But imagine the patch is not there for a second, and I write down the same equation I would have here. And the flux diffusively would have been D C ghost minus C middle over delta y. That's what you would have written as the diffusive flux. And I don't know what C ghost is.

So now, I have to think about how do I estimate what C ghost is. I can say, well, let's do a linear interpolation from this concentration to that concentration. So let's say that the C boundary is equal to C ghost, the average of these two, plus C mid over 2. That's what we got if we did a linear interpolation between these two guys to figure out what it is here.

But here we know what it is. We know what a C boundary is. That's the concentration of the drug patch so that we can solve for what c ghost is.

AUDIENCE: How do you know what C middle is?

WILLIAM GREEN, JR: C middle is the unknown. That's what we're going to compute. We just want an equation that involves C middle, because we have c middle as an unknown.

We need an equation the involves C middle, just like we would for-- if we have a-- If we have finite volume that is in the interior somewhere, we have c of this grid point, Cij. We just want equations that involve Cij. But we need an equation that somehow connects it to the boundary conditions. Yeah.

AUDIENCE: When would you use that second [INAUDIBLE] if you know C boundary [INAUDIBLE]?

WILLIAM GREEN, JR: Right. And actually, I think if you do it this way, in this case, you get the same formula. You're running out of C.

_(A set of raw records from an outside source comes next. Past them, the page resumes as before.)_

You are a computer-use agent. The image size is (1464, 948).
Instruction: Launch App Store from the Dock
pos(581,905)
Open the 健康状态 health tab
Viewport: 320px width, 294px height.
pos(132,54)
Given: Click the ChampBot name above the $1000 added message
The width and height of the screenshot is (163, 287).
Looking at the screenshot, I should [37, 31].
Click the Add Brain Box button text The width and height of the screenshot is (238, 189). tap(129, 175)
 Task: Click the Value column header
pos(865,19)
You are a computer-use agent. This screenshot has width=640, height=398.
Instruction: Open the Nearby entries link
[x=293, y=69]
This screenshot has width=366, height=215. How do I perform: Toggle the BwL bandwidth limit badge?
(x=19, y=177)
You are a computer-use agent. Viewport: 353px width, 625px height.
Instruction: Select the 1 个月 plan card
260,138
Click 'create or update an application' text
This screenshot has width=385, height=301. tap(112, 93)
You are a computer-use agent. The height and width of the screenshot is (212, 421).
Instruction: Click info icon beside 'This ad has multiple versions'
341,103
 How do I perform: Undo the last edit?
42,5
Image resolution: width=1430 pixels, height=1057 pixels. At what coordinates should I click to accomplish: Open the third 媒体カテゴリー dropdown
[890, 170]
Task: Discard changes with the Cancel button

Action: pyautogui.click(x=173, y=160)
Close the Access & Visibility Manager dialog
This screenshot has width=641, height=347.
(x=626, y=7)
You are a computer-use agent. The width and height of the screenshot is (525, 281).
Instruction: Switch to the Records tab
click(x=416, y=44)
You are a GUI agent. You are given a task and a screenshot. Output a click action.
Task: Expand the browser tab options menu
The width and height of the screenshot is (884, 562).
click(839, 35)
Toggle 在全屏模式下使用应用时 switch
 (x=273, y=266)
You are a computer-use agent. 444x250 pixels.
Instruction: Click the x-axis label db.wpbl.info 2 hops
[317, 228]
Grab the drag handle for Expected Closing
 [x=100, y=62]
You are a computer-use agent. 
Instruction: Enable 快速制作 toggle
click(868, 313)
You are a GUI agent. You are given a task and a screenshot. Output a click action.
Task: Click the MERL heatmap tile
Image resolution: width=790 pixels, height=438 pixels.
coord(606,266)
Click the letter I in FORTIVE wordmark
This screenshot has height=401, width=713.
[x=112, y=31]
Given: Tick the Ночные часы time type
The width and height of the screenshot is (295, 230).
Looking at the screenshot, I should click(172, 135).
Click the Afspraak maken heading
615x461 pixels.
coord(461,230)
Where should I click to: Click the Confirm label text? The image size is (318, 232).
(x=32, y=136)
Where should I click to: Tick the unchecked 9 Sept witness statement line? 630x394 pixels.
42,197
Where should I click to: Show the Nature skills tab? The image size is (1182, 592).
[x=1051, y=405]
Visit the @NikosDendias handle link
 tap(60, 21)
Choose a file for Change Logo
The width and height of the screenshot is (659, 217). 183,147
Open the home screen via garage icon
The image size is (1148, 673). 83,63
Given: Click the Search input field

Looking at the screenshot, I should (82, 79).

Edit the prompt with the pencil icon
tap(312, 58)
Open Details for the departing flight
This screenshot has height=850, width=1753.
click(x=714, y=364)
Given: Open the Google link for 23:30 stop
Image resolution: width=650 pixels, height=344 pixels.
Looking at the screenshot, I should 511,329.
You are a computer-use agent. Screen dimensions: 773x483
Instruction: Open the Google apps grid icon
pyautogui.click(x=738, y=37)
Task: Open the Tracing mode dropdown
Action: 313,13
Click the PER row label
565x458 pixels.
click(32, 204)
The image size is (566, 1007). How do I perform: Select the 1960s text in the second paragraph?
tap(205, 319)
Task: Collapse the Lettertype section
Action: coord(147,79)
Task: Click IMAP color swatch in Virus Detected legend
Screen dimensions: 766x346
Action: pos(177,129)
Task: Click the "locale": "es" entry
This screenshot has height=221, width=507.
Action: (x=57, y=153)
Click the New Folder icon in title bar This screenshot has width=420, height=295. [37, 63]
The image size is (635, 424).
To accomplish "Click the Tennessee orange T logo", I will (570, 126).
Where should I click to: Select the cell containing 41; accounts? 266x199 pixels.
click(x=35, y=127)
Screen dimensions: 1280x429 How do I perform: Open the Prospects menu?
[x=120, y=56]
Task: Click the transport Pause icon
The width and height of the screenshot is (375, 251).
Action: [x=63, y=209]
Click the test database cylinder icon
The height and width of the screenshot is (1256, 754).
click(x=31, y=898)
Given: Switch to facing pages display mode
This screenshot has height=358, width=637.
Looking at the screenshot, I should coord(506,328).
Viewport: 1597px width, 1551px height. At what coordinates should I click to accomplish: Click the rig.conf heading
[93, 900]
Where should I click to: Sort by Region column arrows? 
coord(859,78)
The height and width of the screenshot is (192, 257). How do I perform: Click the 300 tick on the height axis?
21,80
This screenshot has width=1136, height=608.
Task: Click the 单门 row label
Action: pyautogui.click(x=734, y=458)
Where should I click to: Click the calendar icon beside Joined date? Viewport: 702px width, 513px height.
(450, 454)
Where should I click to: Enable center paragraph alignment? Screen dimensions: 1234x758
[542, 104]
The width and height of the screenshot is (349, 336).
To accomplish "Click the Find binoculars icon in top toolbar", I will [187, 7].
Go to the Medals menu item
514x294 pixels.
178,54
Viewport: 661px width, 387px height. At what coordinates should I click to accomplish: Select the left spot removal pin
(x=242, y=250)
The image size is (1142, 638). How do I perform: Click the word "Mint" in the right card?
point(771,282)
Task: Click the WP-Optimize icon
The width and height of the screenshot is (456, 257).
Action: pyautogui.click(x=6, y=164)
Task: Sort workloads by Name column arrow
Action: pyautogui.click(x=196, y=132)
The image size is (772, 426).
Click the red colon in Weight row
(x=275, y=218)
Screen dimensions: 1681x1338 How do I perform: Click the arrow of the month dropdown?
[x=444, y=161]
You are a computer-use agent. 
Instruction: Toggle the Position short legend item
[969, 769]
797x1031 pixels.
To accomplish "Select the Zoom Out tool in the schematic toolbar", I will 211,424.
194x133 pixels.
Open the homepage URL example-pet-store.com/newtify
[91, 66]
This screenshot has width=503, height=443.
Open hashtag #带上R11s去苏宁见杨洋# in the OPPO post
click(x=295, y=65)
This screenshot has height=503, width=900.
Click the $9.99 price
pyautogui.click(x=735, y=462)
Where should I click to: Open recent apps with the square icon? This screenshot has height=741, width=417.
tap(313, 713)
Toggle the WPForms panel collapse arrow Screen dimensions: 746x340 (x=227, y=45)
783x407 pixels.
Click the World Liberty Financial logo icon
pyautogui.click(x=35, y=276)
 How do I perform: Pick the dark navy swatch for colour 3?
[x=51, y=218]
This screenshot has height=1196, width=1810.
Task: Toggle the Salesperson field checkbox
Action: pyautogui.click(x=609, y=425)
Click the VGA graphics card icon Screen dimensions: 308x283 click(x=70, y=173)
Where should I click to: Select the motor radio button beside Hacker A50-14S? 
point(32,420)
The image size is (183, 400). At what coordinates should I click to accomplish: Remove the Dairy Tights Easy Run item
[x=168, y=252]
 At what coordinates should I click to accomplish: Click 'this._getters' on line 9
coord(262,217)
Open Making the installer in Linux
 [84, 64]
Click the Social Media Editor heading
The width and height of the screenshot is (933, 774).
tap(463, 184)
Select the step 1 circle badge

AUDIENCE: So when would you use the C ghost?

WILLIAM GREEN, JR: The C ghost thing is handy when these conditions-- actually, in the finite volumes, this is it. I don't think you need to do it. Maybe if you had a flow, velocity flow here. I don't know. But you won't in a wall.

So I don't know if, in the finite difference method, you can use those ghost points as well to do the flux gutter conditions. And that's often useful to do the ghost thing for if you have a symmetry-imposed flux boundary condition. Yeah.

AUDIENCE: [INAUDIBLE]

WILLIAM GREEN, JR: That's the flux. The flux is coming from across this wall. And we'll have to add that with the flux coming this way and the flux coming this way and the flux coming this way to get our total flux, which is going to net out to 0 instead of C. Is that all right?

But the other ones, you all know how to write them? They're just velocity flows. The nice thing about the finite volume method is that when you're trying to consider the velocity, the velocity that matters is actually the velocity here. It's the flux that couples the two finite values together. So your velocity is being evaluated halfway between the two mesh point centers.

This turns out to make the whole procedure more numerically stable. You compute the flux by, say, the difference between these two. And you're implicitly evaluating right at halfway between.

Other methods, like finite difference, you're trying to get the velocity or the flux at the same point here. And it doesn't really make much sense, from the point of view of trying to compute how much material's close to here, to use the velocity right there. And so when you work out equations, and particularly the equations that involve pressure, so suppose you try to discretize the Navier-Stokes equations and you have a pressure gradient that's driving the flow, then you have to figure out where are you going to evaluate the pressures and where are you going to evaluate the velocities. And when you try to evaluate them at the same point, it turns out that you get numerically unstable problems.

But if you do it by this funny volume method, then it just works out naturally. It's fine. And then you need special methods, if you're going to try to do it where you have the velocity of the mesh at the same point as the pressure mesh. You'll notice in most of the problems we give you, we just leave pressure out.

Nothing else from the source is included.